:: Exercise task 1 ::
Reproduce, word for word, the stretch of the AutoIt forum post from "Since pasting no-break" through "the regex replacement.".
:: Exercise task 2 ::
Name every variable assigned in the script shown in the AutoIt forum post.
:: Exercise task 3 ::
According to the AutoIt forum post, into what did AutoIt appear to convert the no-break spaces?

:: Source text ::
Regex and character help, please (AutoIt loses no break spaces)

leuce · November 23, 2020

Hello everyone

I'm trying to perform a regex find/replace on a piece of text, but I encounter two problems (possibly related to each other). The first problem is that my regular expression may be incorrect. The second problem is that during AutoIt's processing of the text, some characters are changed that should not be changed.

Since pasting no-break spaces and zero width non joiners can't be shown in the forum, I've added an attachment with the text that I copy (to the clipboard), as well as what the result should look like after the regex replacement.

The text contains, among others, one or more series consisting of a no-break space, a number, a no-break space, and a zero width non joiner. If you view the attached file in Word with "non-printing characters" enabled (i.e. so that you can see spaces and line breaks), you should see the zero width non joiner as a little box.

However, when I run this script, and paste the text that is added to the clipboard, it appears that the no-break spaces were converted to normal spaces by AutoIt, which may (or may not) explain why the regex replacement does not work.

$zerowidthnonjoiner = BinaryToString ("0x0C20", 2)
$nobreakspace = BinaryToString ("0xA000", 2)

$grabbedtext = ClipGet ()
Sleep ("1000")

$grabbedtext2 = StringRegExpReplace ($grabbedtext, '(' & $nobreakspace & ')([0-9]+?)(' & $nobreakspace & $zerowidthnonjoiner & ')', '{$2}')

:: Material shown ::
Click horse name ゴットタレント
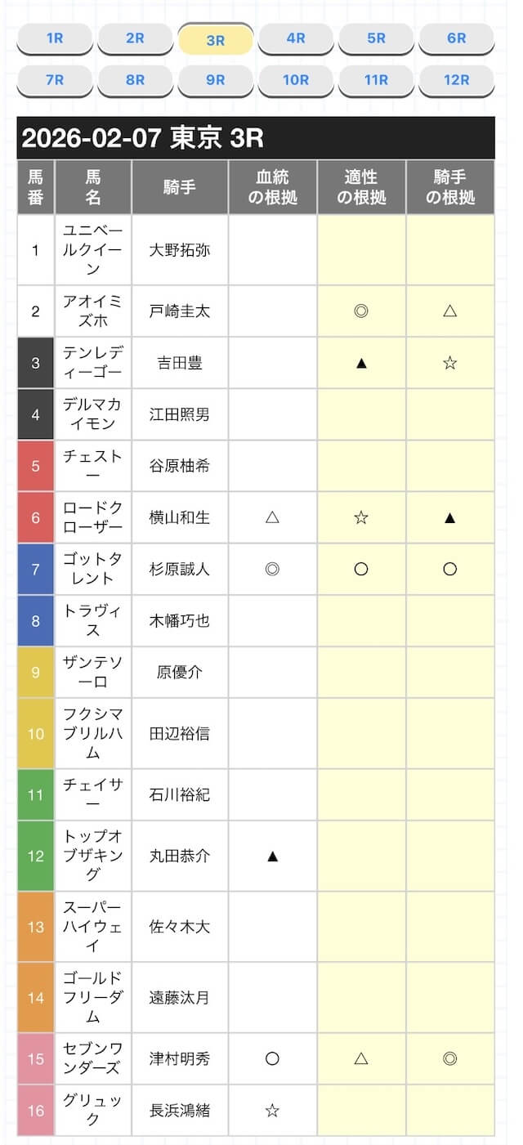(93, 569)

* * *

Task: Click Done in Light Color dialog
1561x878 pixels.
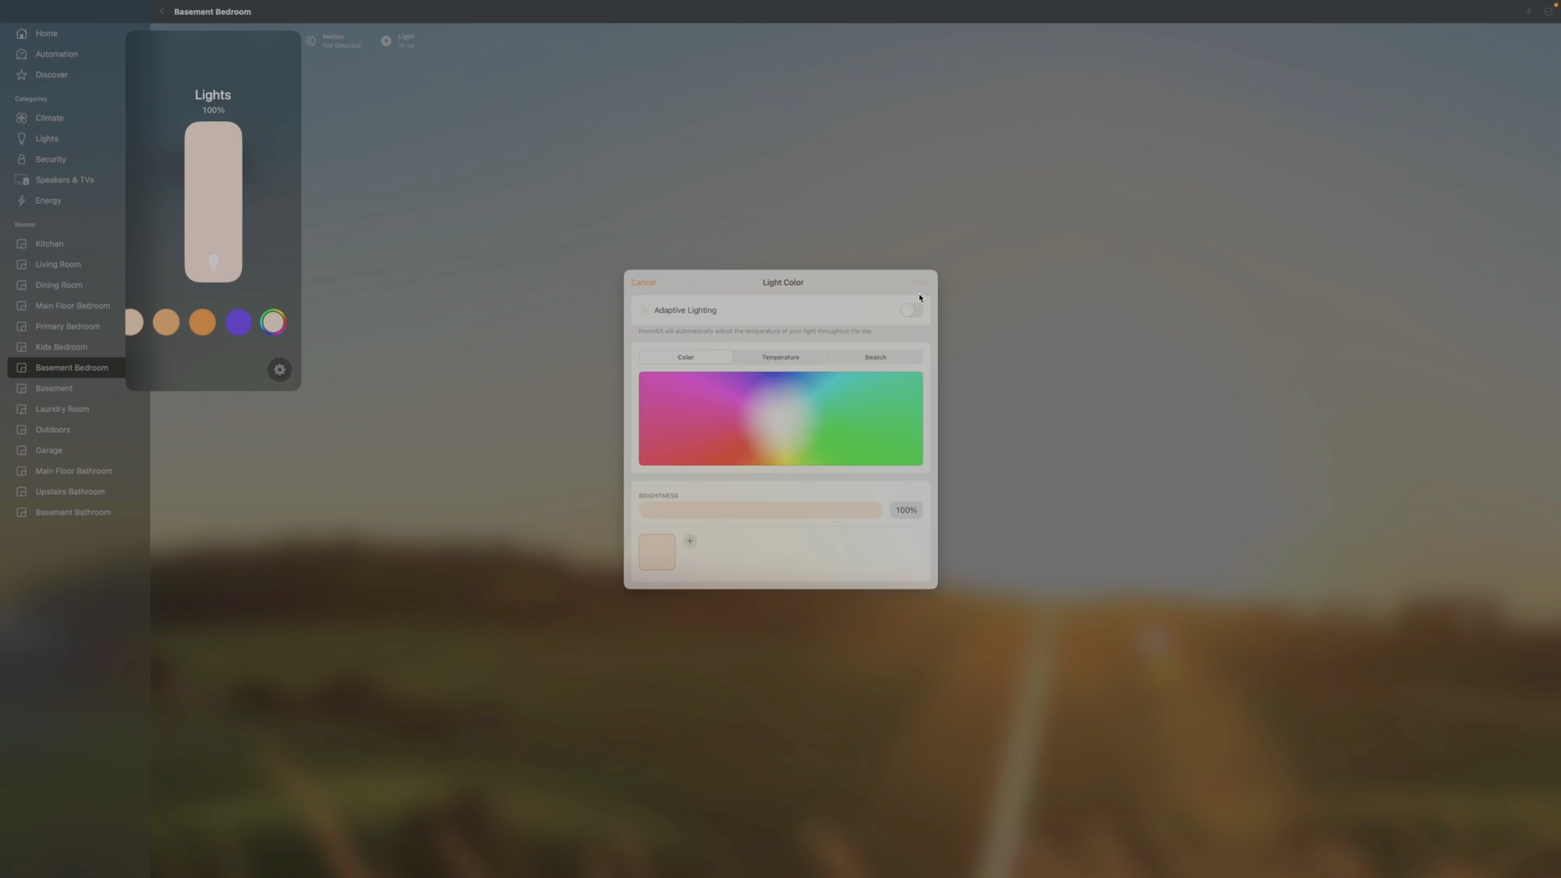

:: Output 1 ::
Since pasting no-break spaces and zero width non joiners can't be shown in the forum, I've added an attachment with the text that I copy (to the clipboard), as well as what the result should look like after the regex replacement.

:: Output 2 ::
$zerowidthnonjoiner
$nobreakspace
$grabbedtext
$grabbedtext2

:: Output 3 ::
Normal spaces.